La seconde partie auroit été de détails et de localités; on l’auroit rédigée à loisir, et envoyée ensuite aux députés, comme instruction. Mais les détails mêmes des instructions, et les localités pouvoient contenir des obstacles à l’acceptation des députés. D’ailleurs, c’étoit laisser sans réponse la plus importante question: un pouvoir donné et des obligations imposées à un mandataire, ne doivent-ils pas lui être connus dans leur entier, afin que son acceptation soit complette et vraiment obligatoire? Il ny avoit pas de réponse à cette question; il falloit donc avoir des cahiers entiers, définitifs; il falloit que la lecture en fût faite à l’assemblée générale.

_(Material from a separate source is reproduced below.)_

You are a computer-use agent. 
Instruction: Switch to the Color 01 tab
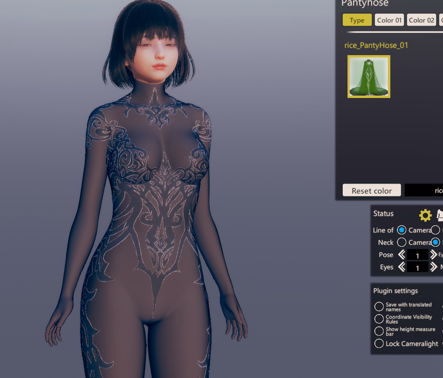point(389,20)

«Les fonctions augustes et importantes, dit un électeur s’élevant déja au ton constitutionnel, dont l’assemblée est chargée, la confiance de tous les citoyens dont elle est revêtue, ne lui permettent dans sa marche aucune précipitation, quelque légitime que puisse en être la cause. Les principes de justice, et les formes légales doivent être, dans tous les teins, rigoureusement observés; mais sur-tout dans le moment où nous sommes appellés à poser les bases de la constitution, les premières lois de la société où nos neveux doivent vivre; acte solemnel qui est la première de toutes les formes légales, et qui n’admet rien que de légal dans ses préparations».
Ce langage n’étoit pas équivoque; il devoit naturellement un peu étonner la cour. Il entraîna l’assemblée; elle aima mieux ne prendre aucune part aux premières délibérations des états-généraux, à des délibérations dont le résultat pouvoit changer la situation du royaume et de la capitale, que de ne pas rédiger à loisir un cahier académique, dont aucune disposition n’a été suivie.
Il fut donc décidé qu’on procéderoit avant tout à la rédaction des cahiers.
Le soir, les commissaires chargés de cette rédaction, se réunirent, et pour tout travail, lurent les cahiers et les pouvoirs donnés par chaque district à ses électeurs.
30. Le lendemain matin, dès les huit heures, les mêmes commissaires se rassemblèrent dans la bibliothéque des avocats, et se constituèrent en dix comités ou bureaux, sous les titres de constitution, finances, agriculture et commerce; religion, clergé, moeurs, éducation, hôpitaux, législation, municipalité. Ils travaillèrent ce jour-là jusqu’à dix heures du soir.
Je m’arrête ici un instant: une nouvelle carrière s’ouvre à mes regards; tous les objets qui s’y présentent intéressent; mais que d’images sanglantes mes lecteurs y rencontreront, en la parcourant avec moi!